Excerpted passage:
- - - -
Re: Is there Unicode mail out there?

From: Gaute B Strokkenes (gs234@cam.ac.uk)
Date: Sat Jul 14 2001 - 21:01:10 EDT


On Sat, 14 Jul 2001, dstarner98@aasaa.ofe.org wrote:
>> > How about just supporting these: ISO646-PT, ISO10646-UTF-1,
>> > NATS-SEFI and HP-DeskTop?
>>
>> I'm not sure what you're trying to say here. Assuming these are
>> properly registered charsets, it seems like a very narrow range to
>> support.
>
> Maybe "supporting at least these" would have been a better
> phrasing. They're all valid and registered MIME-charsets. Do you
> know of a single mailer that supports all 4?

OK, I get your point. There are a lot of obscure charsets out there,
and it's probably not necessary to make sure that mail clients
understand all of them since a lot of these have no precedent for use
in email. Nevertheless, there are a number of charsets--ISO-8859-1,
ISO-8859-2, KOI8-R, Shift_JIS and so on--that have widespread
precedent for use in email, and are de-facto standards for email in
certain languages. It would be extremely foolish to implement a mail
client that understands UTF-8 but not these.

>> If we all had to upgrade our software to do so, I think a lot of
>> people just wouldn't bother.
>
> You're claiming on one hand that everyone's mailer should handle all
> sorts of charsets, and on the other using one that doesn't support
> the only charset that is RFC-mandated for a working mail program to
> support.

I'm sorry, but you're mixing things up a bit. Keep in mind that in
general there is a difference between what processes implementing
Internet protocols should generate and what they are required to
accept. One of the principles that the Internet is founded on is to
"be liberal in what you accept, and conservative in what you produce".

> (Yes, a mailer that doesn't handle UTF-8 violates the appropriate
> RFCs.)

Chapter and verse, please? The only document I could find that puts
forth such a requirement is the one at:

  http://www.imc.org/mail-i18n.html

which is not a RFC. Other than that, there is RFC 2277; however this
only states that protocols must make it possible to exchange textual
data using UTF-8; it doesn't make it mandatory to understand UTF-8.

RFC 2049 only states that US-ASCII must be understood, and the same
for the ISO-8859-X charsets, except that you're not required to be
able to display the non-ASCII characters they contain. There's no
mention of UTF-8.

If you have any better references, please provide them. (I do not
claim to have encyclopedic knowledge off the subject.)

Note that the IMC document does not encourage mail clients to produce
UTF-8 by default, it only states that mail clients should be able to
interpret it and given users the option to create messages in UTF-8.
It explicitly recognises that that few mail clients implemented good
UTF-8 support at the time. That was three years ago, and little has
changed since. It is only very recently that good UTF-8 support has
become standard for new clients, and there are still lots and lots of
old clients that have no UTF-8 support at all. It is certainly clear
that the time scale hinted at in the document (that all mail clients
created or revised after 1 January 1999 should be able to interpret
UTF-8) was hopelessly optimistic. We're not there yet, even though
we're getting closer.
- - - -
Given material:
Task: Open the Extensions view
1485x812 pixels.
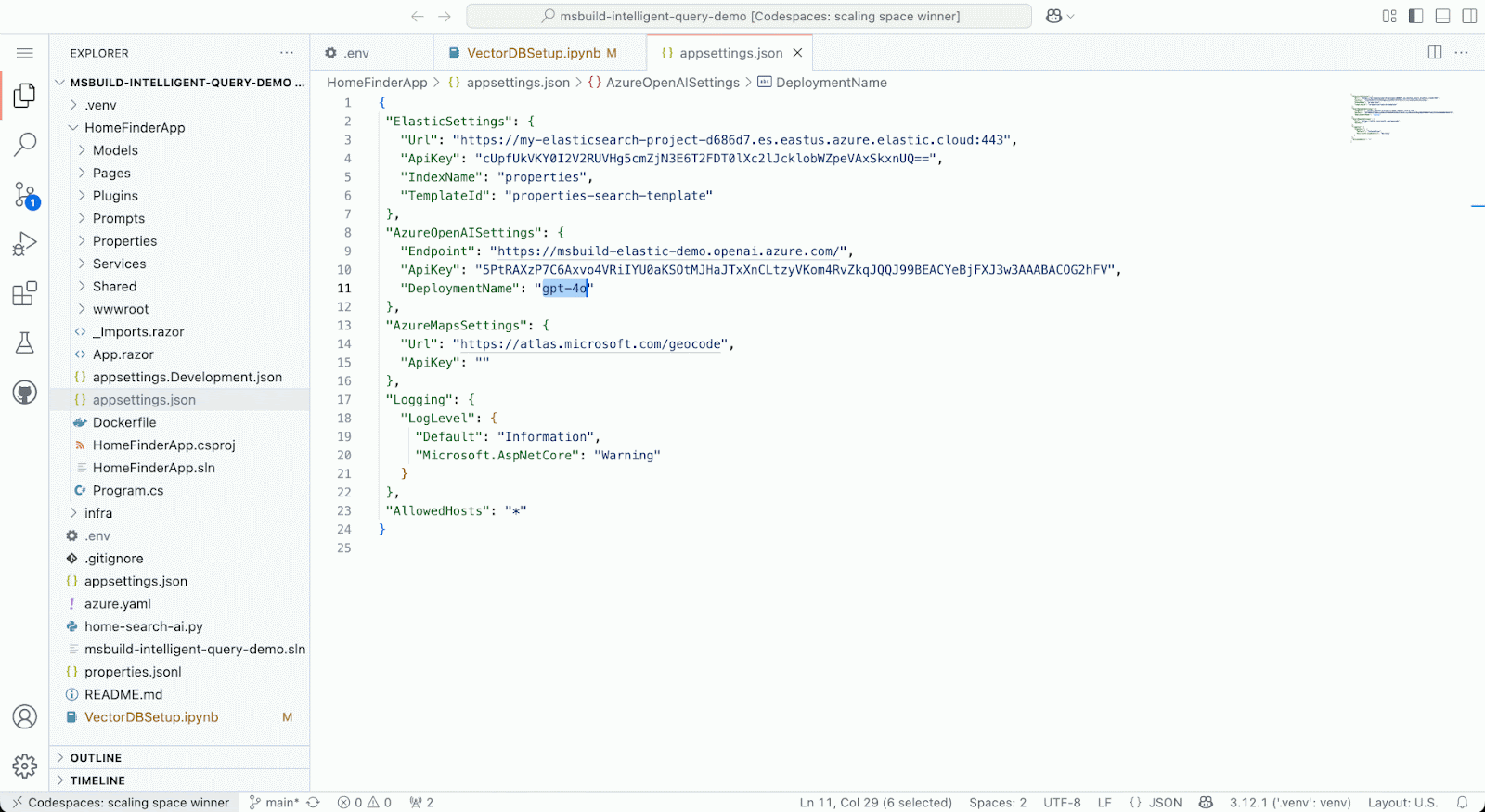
- - - -
Your objective:
In the mailing-list reply about Unicode mail, why would it be foolish to build a mail client that understands UTF-8 but not charsets such as ISO-8859-1, ISO-8859-2, KOI8-R and Shift_JIS? Answer in one to three sentences. The data isn't needed for this work.

Task response:
Those charsets have widespread precedent for use in email. They are also de-facto standards for email in certain languages, unlike the many obscure charsets that have never been used in mail.